Custom maps
If you’d like a map drawing, of any type, for print or web, please get in touch.
Illustrated map
- Illustrations of features instead of symbols, see buildings, trees, bridge
- Not as accurate as basic style (below). Focus is on appearance
- Looks attractive in itself, ‘sells’ what it’s mapping (The basic map (below) was done first. This map has been slightly rotated for aesthetic reasons.)
Basic map
- Features are symbols. e.g. main road shown in red, woods are darker areas
- Relatively quick to produce (so costs less)
- Preferable to illustrated map if accuracy is more important than looks
Maps
This started as part of a another project that didn’t get any further, which is why these maps are fictional. It might have been better to show you some reality but that process isn’t much different, probably easier. I’ll think about it though.

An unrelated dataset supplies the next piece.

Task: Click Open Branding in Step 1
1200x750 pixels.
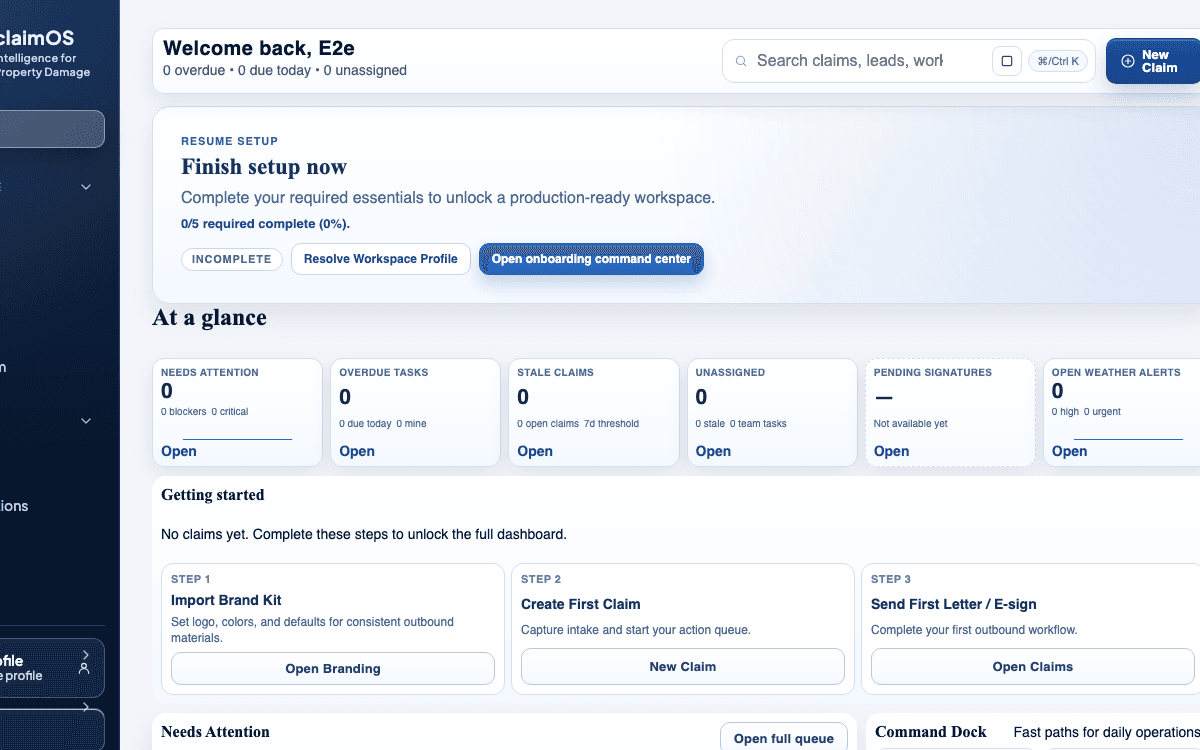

I’ve done 2 styles of map but they aren’t extremes. A drawing of a building is more clearly representative of that building than a number in a red circle but it’s not alway so clear. What’s the difference between a map illustration of a river and the symbol for a river?
It’s probably helpful to know the main purpose of the map so that it’s clear to users how it should be used. Is it meant to help them actually find their way around? Or is it an attractive overview which is mostly about promoting the features that are on it?

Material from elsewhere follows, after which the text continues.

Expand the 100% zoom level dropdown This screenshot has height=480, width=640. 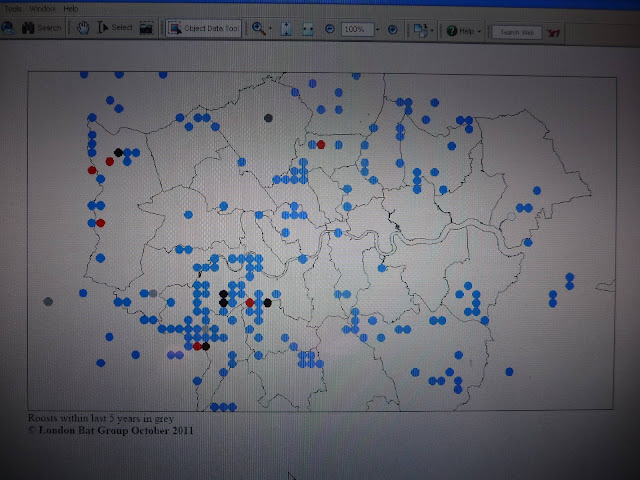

Illustrated map – things to think about
The biggest decisions to make with the illustrated map involve deciding how ‘3D’ images work on a ‘2D’ map.
Images are usually much larger than the symbols they replace so can’t be located on the map with accuracy. Fitting them on the map itself may involve obscuring or even moving other features.

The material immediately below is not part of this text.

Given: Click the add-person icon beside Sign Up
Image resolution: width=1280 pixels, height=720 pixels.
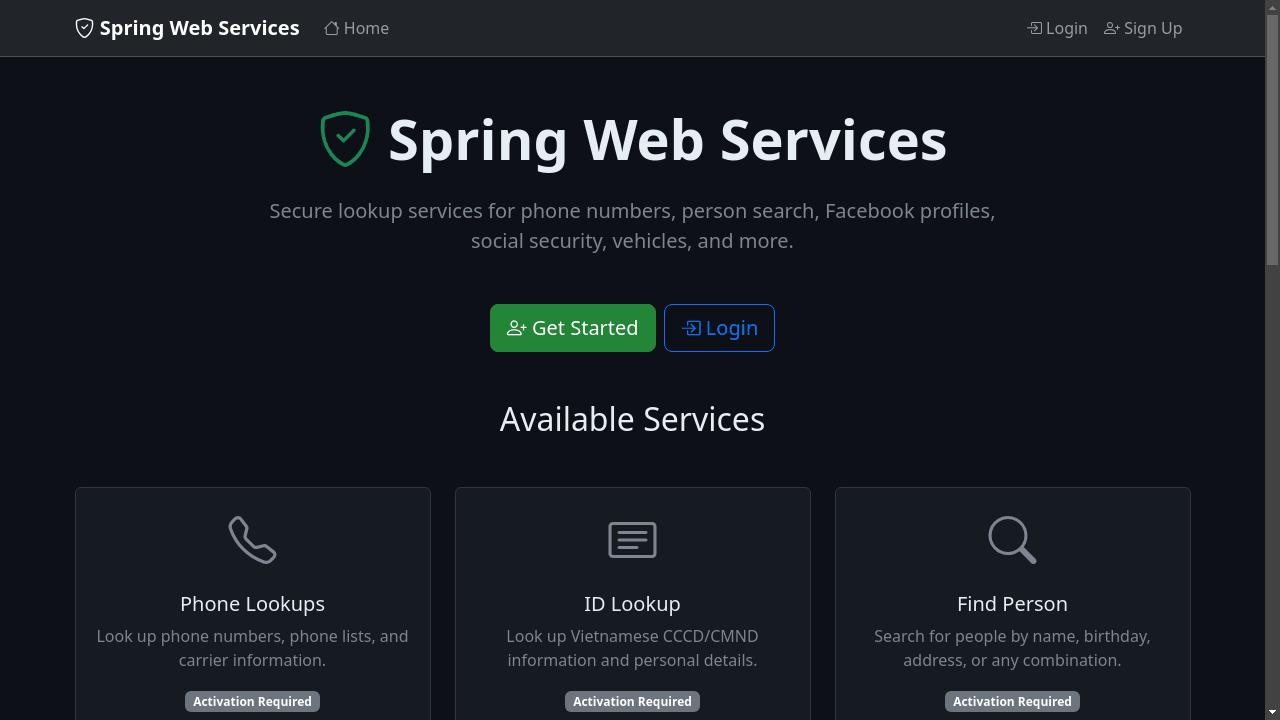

How do ‘3D’ and 2D elements interact? In the illustrated map above, the river is not much different from a 2D symbol for a river until it appears to go under the bridge. The bridge even casts a shadow. Does this make sense? I’m not sure.
I’m not sure about the footpaths through the woods either. If I’m drawing a wood with a path through it, at some points the path will be hidden by trees. The path is important so I decided it should be a symbol, not an illustration. This means that in some places it’s drawn ‘over’ the trees as if they aren’t there (although in some places it does appear to go between trees). I don’t know if there is a correct answer. Looking at other people’s illustrated maps, there doesn’t appear to be one.